## Set exercise 1
In the rows below, give the lines from the line with "Reload the current page" through the end of the rows as a JSON list of strings, one string per line, leaving out blank lines.
** START Provided text **
My assumption has always been that the robot itself is the assumed constraint. AIUI, the 3pt and 4pt methods are trying to determine the center point of a sphere, with the sphere defined by the Tool 0 position at all 3/4 points. This is the fixed point that the TCP is being touched to. Then, from that point and the 3/4 Tool 0 positions, the measured TCP is reverse-engineered by finding the intersection of the spheres, with the disambiguation values of the robot pose used to throw out the redundant solutions.
I am just curious... The 3-point method micahstuh gave as a solution. Does this assume that the 3 points/frames all intersect in the one correct point?
Because in reality if teaching the points they would never be exact, the vectors would never intersect in the one and only correct point and the equation would not solve.
3 points on a plane always defines a circle... 4 points in 3D space defines a sphere. You can be very inaccurate but still get a result.
But trying to find an intersection point could lead to an unsolvable situation.
How many GPS sattellites you require as a minimum to get a location... its 4 right!
I am just curious... The 3-point method micahstuh gave as a solution. Does this assume that the 3 points/frames all intersect in the one correct point?
It's been way too many years since I did Matrix Algebra, but IIRC these setups find the center of the uncertainty band. Whatever algorithm the robots are using definitely takes the uncertainty into account, as it generates the residual error.
** END Provided text **
** START Data to use **
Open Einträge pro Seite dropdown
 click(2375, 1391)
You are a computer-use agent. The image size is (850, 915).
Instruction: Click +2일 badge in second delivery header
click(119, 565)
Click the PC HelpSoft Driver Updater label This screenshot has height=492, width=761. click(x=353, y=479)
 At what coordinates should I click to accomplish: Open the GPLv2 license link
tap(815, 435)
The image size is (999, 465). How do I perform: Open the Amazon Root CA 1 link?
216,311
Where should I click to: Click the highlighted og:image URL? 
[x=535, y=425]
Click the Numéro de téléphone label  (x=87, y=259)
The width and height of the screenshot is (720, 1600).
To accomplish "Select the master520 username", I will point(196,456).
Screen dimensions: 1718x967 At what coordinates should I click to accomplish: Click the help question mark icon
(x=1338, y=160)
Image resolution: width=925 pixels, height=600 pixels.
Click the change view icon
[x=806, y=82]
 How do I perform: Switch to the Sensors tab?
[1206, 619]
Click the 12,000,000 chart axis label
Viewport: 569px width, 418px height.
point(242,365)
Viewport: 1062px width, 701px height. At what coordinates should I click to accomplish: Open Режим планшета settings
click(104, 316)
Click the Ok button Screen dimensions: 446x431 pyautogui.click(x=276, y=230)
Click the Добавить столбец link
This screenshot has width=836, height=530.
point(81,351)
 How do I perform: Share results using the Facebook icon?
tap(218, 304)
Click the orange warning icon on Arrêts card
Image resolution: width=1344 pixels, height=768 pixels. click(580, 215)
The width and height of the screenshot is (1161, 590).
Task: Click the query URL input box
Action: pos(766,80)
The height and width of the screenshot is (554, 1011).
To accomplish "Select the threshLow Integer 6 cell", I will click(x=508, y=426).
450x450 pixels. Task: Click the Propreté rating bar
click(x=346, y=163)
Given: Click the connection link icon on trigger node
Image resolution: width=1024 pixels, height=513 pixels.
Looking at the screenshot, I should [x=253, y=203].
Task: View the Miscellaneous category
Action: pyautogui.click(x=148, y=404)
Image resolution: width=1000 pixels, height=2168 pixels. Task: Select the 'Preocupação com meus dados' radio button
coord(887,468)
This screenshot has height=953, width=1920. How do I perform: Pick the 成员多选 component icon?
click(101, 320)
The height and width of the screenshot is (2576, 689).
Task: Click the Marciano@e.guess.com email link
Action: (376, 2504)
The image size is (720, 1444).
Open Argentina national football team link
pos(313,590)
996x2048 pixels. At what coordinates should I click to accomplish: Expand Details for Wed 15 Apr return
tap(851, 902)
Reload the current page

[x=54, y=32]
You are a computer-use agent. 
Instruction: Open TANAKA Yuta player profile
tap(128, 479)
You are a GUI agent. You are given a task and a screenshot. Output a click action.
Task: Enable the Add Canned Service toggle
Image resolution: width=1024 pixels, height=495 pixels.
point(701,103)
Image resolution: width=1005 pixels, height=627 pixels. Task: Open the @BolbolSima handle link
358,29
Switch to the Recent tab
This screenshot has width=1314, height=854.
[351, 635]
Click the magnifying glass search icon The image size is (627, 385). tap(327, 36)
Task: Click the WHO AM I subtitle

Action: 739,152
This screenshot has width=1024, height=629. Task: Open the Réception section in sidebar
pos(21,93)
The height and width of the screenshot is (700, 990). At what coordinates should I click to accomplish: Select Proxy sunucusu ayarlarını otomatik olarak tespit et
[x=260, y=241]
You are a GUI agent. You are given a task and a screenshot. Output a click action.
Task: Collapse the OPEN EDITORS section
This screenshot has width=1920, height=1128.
** END Data to use **
## Set exercise 2
Answer these questions from the thread on robot tool calibration:
(a) What is used to throw out the redundant solutions?
(b) What do 3 points on a plane always define?
(c) What does the robots' algorithm generate, according to the last post?

## Full answer 1
[
  "Reload the current page",
  "[x=54, y=32]",
  "You are a computer-use agent. ",
  "Instruction: Open TANAKA Yuta player profile",
  "tap(128, 479)",
  "You are a GUI agent. You are given a task and a screenshot. Output a click action.",
  "Task: Enable the Add Canned Service toggle",
  "Image resolution: width=1024 pixels, height=495 pixels.",
  "point(701,103)",
  "Image resolution: width=1005 pixels, height=627 pixels. Task: Open the @BolbolSima handle link",
  "358,29",
  "Switch to the Recent tab",
  "This screenshot has width=1314, height=854.",
  "[351, 635]",
  "Click the magnifying glass search icon The image size is (627, 385). tap(327, 36)",
  "Task: Click the WHO AM I subtitle",
  "Action: 739,152",
  "This screenshot has width=1024, height=629. Task: Open the Réception section in sidebar",
  "pos(21,93)",
  "The height and width of the screenshot is (700, 990). At what coordinates should I click to accomplish: Select Proxy sunucusu ayarlarını otomatik olarak tespit et",
  "[x=260, y=241]",
  "You are a GUI agent. You are given a task and a screenshot. Output a click action.",
  "Task: Collapse the OPEN EDITORS section",
  "This screenshot has width=1920, height=1128."
]

## Full answer 2
(a) The disambiguation values of the robot pose
(b) A circle
(c) The residual error